Kleuter VS: Bidden is toch goed, meneer?
OVIEDO. Stop met bidden! beval de conciërge van Carillon Elementary School in Oviedo (Florida, VS) aan een 5-jarig meisje dat bad voor haar lunch. „Maar bidden is toch goed, meneer?” Reactie van de kantinebaas: „Bidden is niet goed.”
Met dit gesprek was de kous nog niet af. Toen het kind vervolgens haar hoofd boog, haar handen opnieuw samenvouwde om –nu zachtjes– toch te bidden, werd haar dat door de conciërge belet. Bidden was niet toegestaan.
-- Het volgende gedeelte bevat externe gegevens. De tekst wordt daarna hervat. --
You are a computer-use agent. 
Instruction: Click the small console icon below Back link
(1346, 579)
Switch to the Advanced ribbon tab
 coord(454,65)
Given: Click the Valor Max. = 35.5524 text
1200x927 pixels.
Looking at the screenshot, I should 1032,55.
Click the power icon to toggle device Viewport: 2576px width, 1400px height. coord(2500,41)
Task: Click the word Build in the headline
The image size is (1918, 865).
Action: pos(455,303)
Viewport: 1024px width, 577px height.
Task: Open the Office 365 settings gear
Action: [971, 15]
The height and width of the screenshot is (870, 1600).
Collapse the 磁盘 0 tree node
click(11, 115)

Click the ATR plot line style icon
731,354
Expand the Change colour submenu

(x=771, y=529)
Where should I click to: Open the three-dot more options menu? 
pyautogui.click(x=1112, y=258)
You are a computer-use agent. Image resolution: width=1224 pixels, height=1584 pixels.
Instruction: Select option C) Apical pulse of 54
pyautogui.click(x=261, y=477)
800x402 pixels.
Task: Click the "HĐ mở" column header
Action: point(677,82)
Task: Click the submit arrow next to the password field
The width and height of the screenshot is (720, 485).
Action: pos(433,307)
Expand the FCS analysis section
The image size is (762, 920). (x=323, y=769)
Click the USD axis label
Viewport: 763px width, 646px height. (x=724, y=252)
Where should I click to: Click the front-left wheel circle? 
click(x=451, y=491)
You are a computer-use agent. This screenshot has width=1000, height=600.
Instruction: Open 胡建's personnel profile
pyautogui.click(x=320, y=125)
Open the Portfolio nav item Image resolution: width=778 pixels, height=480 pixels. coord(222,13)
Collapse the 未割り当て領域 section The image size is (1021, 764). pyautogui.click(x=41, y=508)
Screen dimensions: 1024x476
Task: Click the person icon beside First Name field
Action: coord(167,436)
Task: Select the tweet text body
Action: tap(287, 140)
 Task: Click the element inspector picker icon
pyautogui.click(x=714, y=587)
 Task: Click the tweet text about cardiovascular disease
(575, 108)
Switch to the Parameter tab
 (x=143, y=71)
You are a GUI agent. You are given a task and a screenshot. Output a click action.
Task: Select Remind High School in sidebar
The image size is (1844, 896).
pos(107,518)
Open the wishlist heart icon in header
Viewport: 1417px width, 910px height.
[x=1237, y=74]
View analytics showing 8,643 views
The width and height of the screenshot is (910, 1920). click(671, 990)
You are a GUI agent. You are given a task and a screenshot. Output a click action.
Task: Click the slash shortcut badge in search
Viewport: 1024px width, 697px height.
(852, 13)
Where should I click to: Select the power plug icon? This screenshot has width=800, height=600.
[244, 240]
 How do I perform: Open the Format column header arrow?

Voor vader Marcos Perez was daarmee de maat vol. Hij haalde zijn dochter van school. Voortaan krijgt ze thuisonderwijs. „We hebben hier goede scholen. Het onderwijs is van een uitstekend niveau. Maar we kunnen voor ons geweten niet verantwoorden onze dochter naar een school te sturen waar haar godsdienstige overtuiging aan banden wordt gelegd.”
Namens vader Perez is bij de leiding van de Carillon Elementary School een klacht ingediend door het Liberty Insitute in Plano (Texas). Deze organisatie strijdt voor handhaving van de grondwettelijke vrijheid van godsdienst. Het verzoek aan de schoolleiding is excuses te maken voor het optreden van de conciërge en voortaan het bidden van leerlingen op school toe te staan. De school ontkent echter dat het incident heeft plaatsgevonden.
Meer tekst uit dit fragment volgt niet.